Bryn Davies: Firstly it is very important to campaign and sensitise end users, as early as possible in the project planning phases, about the pending data migration and associated data quality requirements, and what roles they may be expected to play in helping to resolve data issues going forward. The programme’s change management team is a very useful ally in this process, and they should also be educated about what data migration means and why quality is critical. Then during the project, manual data cleansing by end users or by a dedicated team must be carefully controlled by the data migration stream – this requires artefacts to, for example, show data cleansing progress and how identified data load risks are reducing as the cleanse proceeds. In order to instil a permanent awareness in the users involved, these artefacts should be designed and published so that they can serve as the basis for on-going permanent data quality reporting and monitoring post go-live. It is also helpful to introduce a fun element by, for example, branding the data quality programme and having prizes for individuals or teams who perform the best in the cleansing process. In one project we produced a user friendly “data quality handbook” which educated and guided, and was adopted and enhanced post go live to be used in the particular business area on an on-going basis. Using these techniques consistently and visibly throughout the data migration, leads naturally to the evolution of some of the core foundations of data governance such as data stewardship, because for the first time individuals are being made accountable for data in a controlled and monitored environment. On large programmes this invariably sooner or later touches on the big issue of master data that is shared across the enterprise, leading to a practical understanding of the need for the upper echelons of a data governance organisation.

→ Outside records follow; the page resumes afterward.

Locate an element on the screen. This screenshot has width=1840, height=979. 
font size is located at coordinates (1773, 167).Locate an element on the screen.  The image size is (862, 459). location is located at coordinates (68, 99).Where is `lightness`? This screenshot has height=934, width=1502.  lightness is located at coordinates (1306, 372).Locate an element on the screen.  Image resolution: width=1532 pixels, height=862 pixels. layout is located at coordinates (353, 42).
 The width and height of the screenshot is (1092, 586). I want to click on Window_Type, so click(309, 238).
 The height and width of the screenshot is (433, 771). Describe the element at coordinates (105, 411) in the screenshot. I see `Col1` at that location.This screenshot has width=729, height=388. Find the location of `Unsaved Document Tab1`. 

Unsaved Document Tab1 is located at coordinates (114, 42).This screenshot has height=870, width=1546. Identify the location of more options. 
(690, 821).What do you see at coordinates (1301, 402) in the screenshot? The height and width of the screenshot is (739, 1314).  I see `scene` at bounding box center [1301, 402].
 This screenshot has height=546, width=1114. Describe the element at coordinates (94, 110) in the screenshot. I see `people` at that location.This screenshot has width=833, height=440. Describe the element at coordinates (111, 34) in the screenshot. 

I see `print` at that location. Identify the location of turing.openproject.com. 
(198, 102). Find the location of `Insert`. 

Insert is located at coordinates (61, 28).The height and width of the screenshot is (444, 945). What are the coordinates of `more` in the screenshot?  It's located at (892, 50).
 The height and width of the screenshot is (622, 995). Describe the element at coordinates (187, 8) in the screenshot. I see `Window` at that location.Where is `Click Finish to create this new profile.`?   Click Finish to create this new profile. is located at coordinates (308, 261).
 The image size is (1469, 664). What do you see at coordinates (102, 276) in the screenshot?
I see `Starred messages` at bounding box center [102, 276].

Dylan Jones: What has been the reaction from customer management? Do they see the value of leveraging data quality post-migration or is there any initial rejection or blockading?

Bryn Davies: Relevant management attends project progress sessions and steercos throughout the project, so it is important to use these opportunities to market the data quality work taking place by, for example, the readily available reporting and monitoring artefacts already in use. They are also invariably involved in some of the more important data decisions needed by the data teams and stewards, and so the education process is organic. Progress meetings are also opportunities to pro-actively raise the most critical data issues from a business impact perspective, backed by their top of mind expectations of the new system. As long as these opportunities are leveraged and the communication occurs, the support will be there post migration.





Dylan Jones: Finally, in hindsight, after completing many migrations, are there any steps or measures you wish you could go back and introduce? Any lessons you can share for other companies who want to leverage data quality post-migration?

Bryn Davies: Start the data migration and data quality discussion as early as possible, preferably before the project even kicks off. Point out the expected shortcomings due to the SI’s almost certain exclusion of data quality remediation, and engage management on the business level early on, so ensuring that there is an appreciation for the funding that will be required to do the data migration properly. Profile as much as possible of the source data early during project planning, even if the scope is not yet clear, so that there is factual input to the planning and further phases, rather than the usual guesstimates and the all-time classic line: “it should be OK”.